» BRIEF:
In the listing below, tally each line that contains "sort". Reply with the total only.

» SOURCE MATERIAL:
******************************

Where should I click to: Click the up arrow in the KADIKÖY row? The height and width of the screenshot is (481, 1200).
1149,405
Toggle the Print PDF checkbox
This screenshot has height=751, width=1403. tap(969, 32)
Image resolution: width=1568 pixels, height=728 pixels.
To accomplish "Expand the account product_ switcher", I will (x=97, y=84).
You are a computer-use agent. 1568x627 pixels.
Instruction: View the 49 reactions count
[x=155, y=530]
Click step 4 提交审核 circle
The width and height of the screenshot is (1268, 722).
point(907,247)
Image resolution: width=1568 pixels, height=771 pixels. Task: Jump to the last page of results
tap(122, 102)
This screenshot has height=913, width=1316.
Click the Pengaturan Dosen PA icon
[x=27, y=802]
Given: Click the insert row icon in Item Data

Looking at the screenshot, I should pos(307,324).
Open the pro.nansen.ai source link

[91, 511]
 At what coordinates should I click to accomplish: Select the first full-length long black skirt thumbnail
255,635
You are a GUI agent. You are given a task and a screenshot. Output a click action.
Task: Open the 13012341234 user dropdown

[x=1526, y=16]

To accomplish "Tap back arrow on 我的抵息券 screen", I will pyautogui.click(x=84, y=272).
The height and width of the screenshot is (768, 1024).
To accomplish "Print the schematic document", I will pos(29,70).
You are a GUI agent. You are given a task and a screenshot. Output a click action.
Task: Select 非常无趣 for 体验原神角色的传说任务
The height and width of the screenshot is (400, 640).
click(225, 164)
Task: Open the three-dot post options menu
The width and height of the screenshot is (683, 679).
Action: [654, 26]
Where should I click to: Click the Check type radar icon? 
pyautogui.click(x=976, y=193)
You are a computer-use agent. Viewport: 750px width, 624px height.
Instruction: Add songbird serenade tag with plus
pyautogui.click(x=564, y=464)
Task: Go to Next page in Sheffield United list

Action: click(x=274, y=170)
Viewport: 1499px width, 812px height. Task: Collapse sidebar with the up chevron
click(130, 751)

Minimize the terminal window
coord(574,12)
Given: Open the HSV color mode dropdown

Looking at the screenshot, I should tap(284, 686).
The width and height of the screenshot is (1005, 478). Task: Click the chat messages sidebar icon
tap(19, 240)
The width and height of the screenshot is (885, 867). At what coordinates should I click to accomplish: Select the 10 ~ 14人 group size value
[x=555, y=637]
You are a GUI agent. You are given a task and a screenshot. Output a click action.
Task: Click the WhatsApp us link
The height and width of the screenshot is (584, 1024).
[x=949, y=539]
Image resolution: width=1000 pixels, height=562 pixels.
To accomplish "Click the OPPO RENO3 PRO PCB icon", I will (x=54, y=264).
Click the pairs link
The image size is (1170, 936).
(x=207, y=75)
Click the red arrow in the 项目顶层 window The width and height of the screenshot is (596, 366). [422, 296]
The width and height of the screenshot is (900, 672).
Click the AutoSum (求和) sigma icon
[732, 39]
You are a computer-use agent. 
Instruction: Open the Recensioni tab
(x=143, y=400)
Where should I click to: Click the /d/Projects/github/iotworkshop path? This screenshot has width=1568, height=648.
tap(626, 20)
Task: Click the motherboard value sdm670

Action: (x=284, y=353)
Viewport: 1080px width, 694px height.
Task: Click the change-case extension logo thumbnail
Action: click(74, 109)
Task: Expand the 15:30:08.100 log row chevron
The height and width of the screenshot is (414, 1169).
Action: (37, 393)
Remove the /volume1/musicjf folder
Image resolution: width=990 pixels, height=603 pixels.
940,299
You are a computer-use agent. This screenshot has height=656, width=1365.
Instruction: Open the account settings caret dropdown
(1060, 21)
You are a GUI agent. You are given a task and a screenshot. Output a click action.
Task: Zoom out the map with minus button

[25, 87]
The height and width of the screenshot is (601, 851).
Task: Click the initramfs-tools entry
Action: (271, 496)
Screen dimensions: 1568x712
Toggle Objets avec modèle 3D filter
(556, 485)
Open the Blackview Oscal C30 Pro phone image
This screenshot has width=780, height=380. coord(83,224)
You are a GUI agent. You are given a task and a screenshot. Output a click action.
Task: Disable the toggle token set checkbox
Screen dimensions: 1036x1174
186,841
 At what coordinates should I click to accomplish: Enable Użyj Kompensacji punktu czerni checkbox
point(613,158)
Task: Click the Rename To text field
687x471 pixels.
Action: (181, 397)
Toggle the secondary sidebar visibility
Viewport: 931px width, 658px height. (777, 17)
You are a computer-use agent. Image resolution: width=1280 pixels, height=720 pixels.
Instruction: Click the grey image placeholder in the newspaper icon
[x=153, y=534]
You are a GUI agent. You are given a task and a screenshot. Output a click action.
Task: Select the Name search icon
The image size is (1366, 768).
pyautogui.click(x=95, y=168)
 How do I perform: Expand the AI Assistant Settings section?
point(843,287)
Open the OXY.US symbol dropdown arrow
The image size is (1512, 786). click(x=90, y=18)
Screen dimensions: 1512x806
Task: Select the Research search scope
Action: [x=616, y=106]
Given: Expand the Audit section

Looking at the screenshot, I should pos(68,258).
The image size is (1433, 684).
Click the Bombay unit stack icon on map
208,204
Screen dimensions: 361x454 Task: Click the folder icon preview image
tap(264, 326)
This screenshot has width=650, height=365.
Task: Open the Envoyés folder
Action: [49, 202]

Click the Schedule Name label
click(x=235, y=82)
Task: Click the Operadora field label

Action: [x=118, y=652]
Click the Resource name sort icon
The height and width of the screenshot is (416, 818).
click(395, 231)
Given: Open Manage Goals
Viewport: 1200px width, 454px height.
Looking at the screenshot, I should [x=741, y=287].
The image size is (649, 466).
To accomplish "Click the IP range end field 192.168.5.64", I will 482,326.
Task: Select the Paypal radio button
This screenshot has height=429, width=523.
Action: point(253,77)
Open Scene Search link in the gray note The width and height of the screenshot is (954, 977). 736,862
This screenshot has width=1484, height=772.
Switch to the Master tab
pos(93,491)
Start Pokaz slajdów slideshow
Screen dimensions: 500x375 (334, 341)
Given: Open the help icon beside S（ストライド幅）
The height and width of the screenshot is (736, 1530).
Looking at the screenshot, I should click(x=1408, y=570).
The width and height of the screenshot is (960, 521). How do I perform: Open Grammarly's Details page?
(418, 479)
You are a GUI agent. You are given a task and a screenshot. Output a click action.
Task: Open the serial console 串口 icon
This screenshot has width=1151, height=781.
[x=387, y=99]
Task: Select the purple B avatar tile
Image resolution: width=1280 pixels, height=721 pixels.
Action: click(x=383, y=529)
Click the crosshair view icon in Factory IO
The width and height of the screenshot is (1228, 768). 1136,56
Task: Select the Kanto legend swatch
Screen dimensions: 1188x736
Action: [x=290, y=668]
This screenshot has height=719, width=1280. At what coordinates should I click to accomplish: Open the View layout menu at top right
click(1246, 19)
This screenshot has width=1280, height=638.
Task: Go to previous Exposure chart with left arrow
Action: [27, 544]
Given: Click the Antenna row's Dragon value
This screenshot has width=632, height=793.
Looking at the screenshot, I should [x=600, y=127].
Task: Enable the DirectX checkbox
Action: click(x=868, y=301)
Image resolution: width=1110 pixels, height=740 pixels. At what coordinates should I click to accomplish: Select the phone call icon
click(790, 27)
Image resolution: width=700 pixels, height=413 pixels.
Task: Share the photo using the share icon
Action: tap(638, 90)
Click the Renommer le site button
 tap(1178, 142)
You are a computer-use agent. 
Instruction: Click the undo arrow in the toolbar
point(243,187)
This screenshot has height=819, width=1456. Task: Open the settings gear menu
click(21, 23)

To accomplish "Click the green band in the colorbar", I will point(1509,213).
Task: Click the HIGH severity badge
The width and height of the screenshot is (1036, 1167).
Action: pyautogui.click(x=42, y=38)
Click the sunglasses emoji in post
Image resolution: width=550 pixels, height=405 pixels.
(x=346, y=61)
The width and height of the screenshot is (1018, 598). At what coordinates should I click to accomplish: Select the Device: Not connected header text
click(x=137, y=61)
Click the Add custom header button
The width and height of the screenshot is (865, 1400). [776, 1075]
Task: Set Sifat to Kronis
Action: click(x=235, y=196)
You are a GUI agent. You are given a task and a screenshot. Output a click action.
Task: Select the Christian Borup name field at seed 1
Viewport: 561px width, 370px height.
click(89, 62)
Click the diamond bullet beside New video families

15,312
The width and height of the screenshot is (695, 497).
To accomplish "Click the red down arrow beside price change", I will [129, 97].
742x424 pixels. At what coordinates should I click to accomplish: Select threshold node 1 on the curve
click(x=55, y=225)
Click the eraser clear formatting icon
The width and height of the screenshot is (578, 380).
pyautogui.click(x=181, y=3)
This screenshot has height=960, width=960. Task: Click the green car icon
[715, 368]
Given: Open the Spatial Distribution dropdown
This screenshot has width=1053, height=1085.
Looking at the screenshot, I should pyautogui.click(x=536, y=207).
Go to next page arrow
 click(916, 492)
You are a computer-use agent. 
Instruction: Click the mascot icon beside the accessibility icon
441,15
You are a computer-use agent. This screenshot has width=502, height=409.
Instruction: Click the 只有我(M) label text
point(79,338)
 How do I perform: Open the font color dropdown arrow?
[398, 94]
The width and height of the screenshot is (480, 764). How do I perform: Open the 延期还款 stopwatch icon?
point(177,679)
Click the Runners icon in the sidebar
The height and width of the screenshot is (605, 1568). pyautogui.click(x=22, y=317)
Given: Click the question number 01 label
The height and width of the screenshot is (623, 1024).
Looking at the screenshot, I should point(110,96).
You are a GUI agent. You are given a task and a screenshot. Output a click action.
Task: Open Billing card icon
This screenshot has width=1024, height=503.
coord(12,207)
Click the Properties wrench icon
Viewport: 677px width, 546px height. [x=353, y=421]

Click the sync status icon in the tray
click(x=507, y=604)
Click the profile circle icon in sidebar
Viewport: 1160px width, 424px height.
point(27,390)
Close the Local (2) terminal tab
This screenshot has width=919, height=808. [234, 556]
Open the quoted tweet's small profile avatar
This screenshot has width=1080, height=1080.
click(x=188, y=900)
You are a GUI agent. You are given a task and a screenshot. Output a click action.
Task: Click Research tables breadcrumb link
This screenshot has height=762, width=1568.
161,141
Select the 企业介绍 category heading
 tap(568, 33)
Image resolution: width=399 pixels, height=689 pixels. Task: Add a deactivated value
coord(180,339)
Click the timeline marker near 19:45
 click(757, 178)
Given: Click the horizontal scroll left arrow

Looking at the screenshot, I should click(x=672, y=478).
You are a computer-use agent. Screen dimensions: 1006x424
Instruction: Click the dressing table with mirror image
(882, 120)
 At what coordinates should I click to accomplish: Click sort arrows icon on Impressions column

******************************

» SOLUTION TO THIS EXERCISE:
2